Кстати, именно с одной из частных учителок связан мой первый сексуальный «опыт»: уронив ноты на пол, я полез за ними под инструмент, повернул голову и обнаружил, что под недлинной юбкой прячется миллион резиночек, шнурочков, пряжек… впрочем, не могу сказать, что это сильно меня впечатлило. Правда, с тех пор во мне сильно развилась способность видеть сквозь женскую одежду: если не каждую, то уж наверняка каждую вторую женщину я мысленно раздеваю со всеми подробностями.
К спорту меня тоже никогда не тянуло; правда, на Новый Год мне подарили хоккейную клюшку… так она и досталась кому-то девственницей после нашего отъезда. Да, еще на первом курсе института я примерно пол-года занимался штангой.

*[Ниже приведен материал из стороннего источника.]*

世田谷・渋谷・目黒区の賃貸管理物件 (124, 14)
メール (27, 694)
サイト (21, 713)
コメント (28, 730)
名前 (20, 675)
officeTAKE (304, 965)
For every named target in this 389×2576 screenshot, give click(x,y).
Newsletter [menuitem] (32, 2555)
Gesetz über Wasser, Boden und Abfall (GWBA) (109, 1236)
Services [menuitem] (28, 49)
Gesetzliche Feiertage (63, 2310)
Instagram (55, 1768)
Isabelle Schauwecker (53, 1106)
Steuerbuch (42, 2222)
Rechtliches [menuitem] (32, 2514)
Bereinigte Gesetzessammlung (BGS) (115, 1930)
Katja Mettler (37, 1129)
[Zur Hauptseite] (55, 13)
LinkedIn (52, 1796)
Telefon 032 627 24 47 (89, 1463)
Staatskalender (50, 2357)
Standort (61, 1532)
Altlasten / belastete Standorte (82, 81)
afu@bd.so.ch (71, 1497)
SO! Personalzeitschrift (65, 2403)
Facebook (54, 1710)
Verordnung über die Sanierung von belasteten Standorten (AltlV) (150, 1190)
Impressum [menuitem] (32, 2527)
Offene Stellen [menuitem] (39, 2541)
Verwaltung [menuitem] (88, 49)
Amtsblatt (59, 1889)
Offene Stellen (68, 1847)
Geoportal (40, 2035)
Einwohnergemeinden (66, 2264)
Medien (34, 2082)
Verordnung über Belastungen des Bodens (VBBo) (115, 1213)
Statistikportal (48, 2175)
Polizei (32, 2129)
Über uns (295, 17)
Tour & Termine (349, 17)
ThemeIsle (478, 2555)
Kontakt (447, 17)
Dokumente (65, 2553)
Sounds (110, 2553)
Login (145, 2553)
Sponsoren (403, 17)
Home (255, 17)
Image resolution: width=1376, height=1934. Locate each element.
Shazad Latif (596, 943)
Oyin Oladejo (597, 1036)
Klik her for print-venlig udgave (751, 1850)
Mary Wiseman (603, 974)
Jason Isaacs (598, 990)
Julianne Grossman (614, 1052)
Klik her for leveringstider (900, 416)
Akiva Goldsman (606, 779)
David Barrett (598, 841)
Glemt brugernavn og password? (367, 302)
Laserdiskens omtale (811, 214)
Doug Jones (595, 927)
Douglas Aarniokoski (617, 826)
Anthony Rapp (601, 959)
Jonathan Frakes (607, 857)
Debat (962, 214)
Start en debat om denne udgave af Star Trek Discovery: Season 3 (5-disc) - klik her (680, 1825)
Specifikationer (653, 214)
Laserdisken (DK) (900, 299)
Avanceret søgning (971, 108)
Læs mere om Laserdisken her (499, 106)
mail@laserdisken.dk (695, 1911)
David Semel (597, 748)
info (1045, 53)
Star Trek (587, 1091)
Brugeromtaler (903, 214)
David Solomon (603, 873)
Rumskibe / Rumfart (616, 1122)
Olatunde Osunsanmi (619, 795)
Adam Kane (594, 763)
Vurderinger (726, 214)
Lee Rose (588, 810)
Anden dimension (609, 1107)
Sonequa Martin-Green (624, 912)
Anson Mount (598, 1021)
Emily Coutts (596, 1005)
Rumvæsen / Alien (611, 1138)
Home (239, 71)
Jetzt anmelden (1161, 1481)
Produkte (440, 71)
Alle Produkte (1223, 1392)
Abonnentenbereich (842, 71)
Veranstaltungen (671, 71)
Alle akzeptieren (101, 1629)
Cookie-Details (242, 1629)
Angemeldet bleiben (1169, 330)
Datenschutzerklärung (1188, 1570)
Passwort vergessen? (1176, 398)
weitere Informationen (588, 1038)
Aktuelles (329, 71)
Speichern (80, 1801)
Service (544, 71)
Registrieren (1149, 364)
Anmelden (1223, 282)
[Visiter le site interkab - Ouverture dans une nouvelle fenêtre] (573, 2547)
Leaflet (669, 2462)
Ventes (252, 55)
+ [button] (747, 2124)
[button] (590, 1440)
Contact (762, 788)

Летом мы ходили на речку Самарку – помню длинный мост и дамбу, по которой приходилось карабкаться, чтобы сократить путь. Иногда выбирались в лес.
Впоследствии мы переехали на улицу Галактионова, 34. Именно оттуда трещина на костяной рукоятке папиного кортика, который я пытался превратить в метательный инструмент. Кстати, это не было первой попыткой превратить его в нечто, вовсе не отвечающее его предназначению. Вот милая история: после окончания Академии, получив погоны и кортик, отец приехал в Речицу, где у деда ждала его мама. Боясь всяческого оружия, мама незаметно сплавила кортик резнику Шерману, жившему напротив. Отец узнал об этом, будучи уже на месте службы, в Североморске. Что было сказано им по этому поводу маме, и чего стоило ему вернуть свое номерное личное оружие, можно только догадываться…
С кортиком я рос, носил я его через плечо, на портупее с бронзовыми львами. Однажды какой-то бдительный прохожий поймал меня, вооруженного, сидящим у калитки, и привел за шиворот к отцу. Сейчас портупея с трудом застегивается на моей, мягко выражаясь, талии…
В Израиль кортик приехал в разобранном виде, разложенным в разные ящики. Я очень люблю фотографию, на которой мой кортик в руках моей младшенькой, Леночки, в ее маленьких, нежных, шелковых ручках, и называю я этот снимок «Детство Юдифи»…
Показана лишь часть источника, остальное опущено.